Термин «поэт-эмигрант» в нашем литературоведении с начала двадцатых годов и аж до конца 1986 года (до первых журнальных публикаций Ходасевича и Набокова, если быть точным) означал то же самое приблизительно, что желтая звезда на рукаве и на груди при Гитлере: «Ату его!» Однако загонщики улюлюкали мало и осторожно, лишнее улюлюканье не поощрялось: к чему ругать эмиграцию вместе с ее гниющей – а то и вовсе сгнившей – литературой, если проще сделать вид, что ее вовсе нет? Число наших специалистов по литературе русского зарубежья до последних лет было таково, что, доведись их пересчитывать по пальцам, глядишь, еще и не все пальцы на одной руке пришлось бы загнуть к ладони. Лишь вторая половина восьмидесятых годов принесла неожиданность: эти самые пальцы, прижатые к ладони, дрогнули и сложились в известную фигуру кукиша: выяснилось, что в СССР есть – пусть немного, но есть! – специалисты по этой литературе, скажем так, «неформальные». К ним и начали обращаться издательства за материалом для публикаций. Где лучше, где хуже, но с помощью такого вот классического для России «авося» первое знакомство внутри-российского читателя с вне-российским писателем уже состоялось.
Вопрос о том, одна русская литература или две (т. е. внутри России и вне ее), вообще некорректен. Русских литератур, если говорить лишь о языке, не одна и не две и даже не двадцать две, сравните лишь региональные литературы Петербурга и, скажем, Владивостока для ясности этого утверждения; во всем мире создается литература на английском языке, но никому и в голову не приходит утверждать, что вся эта литература – английская. Но как минимум одна общая черта у всей русской литературы после 1917 года прослеживается: вся литература этого периода сидела.
В лагерях.
В эмиграция,
В темных углах.
В эвакуации. (Ахматова была эвакуирована не только в Ташкент, но и – позже – в переводы древнекорейской и древнеегипетской лирики. Андрей Платонов – в сказочники). Сидела литература, наконец, просто сиднем, как Булгаков или Всеволод Вячеславович Иванов: одно что-нибудь идет на сцене, все прочее лежит в столе.
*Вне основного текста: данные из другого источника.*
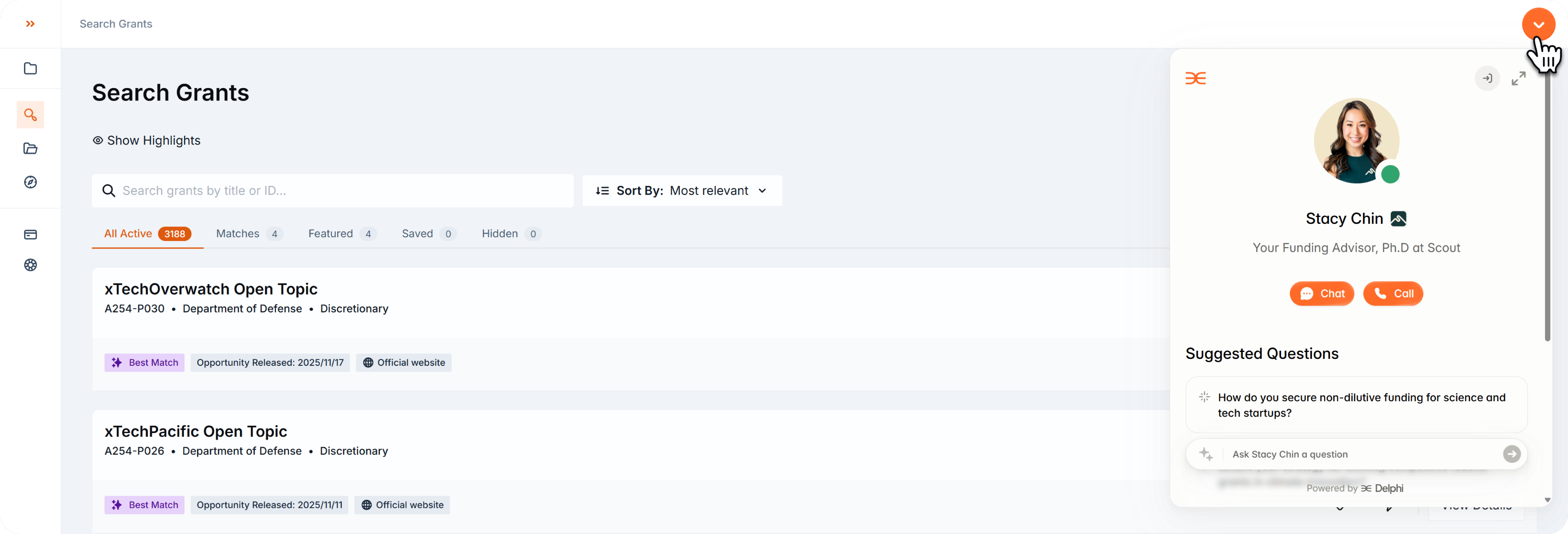This screenshot has height=534, width=1568.
Task: Click the expand fullscreen arrows in advisor panel
Action: (1518, 78)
Наш четырехтомник посвящен не самой большой, но очень важной ветви русской поэзии: той, которая сидела (да и сидит) в эмиграции. Многие из авторов, впрочем, в иные периоды своей жизни самым натуральным образом сидели в тюрьмах и лагерях – у Гитлера (В. Корвин-Пиотровский, А. Неймирок), у Сталина (А. Эйснер, А. Ачаир), у Тито (И. Н. Голенищев-Кутузов) – и во многих других местах; многим это стоило жизни. Но объединяет наших авторов то, что литературным творчеством занимались они в 1920– 1990-е годы, сидя в эмиграции.
Эмигрантскую литературу – и поэзию – создала советская власть.
Она же создала и советскую литературу, хотя сам этот термин все-таки ошибочен. Как заметил в свое время архиепископ Иоанн Сан-Францисский, он же в миру Дмитрий Шаховской, он же в поэзии – поэт Странник, в таком случае, если давать названия литератур согласно политическим структурам, можно многие западные литературы объявить «парламентскими» и т. д. Тем более невозможно объявить «советской литературой» «Доктора Живаго», «Мастера и Маргариту», ахматовский «Реквием», стихи и прозу Даниила Андреева, созданные во Владимирской тюрьме.
А вот те, кто покидал Россию в первой половине двадцатых, тем более в первой половине сороковых, бежали именно от советской власти. Не воздвигнись она – почти никто бы на чужбину не двинулся. Сохранив же русский язык за семьдесят лет «такого маяния» (Г. Иванов) в чужих краях, литература русского зарубежья накопила немалые богатства. На наш взгляд, поэзия – все же самая ценная часть наследия русского зарубежья.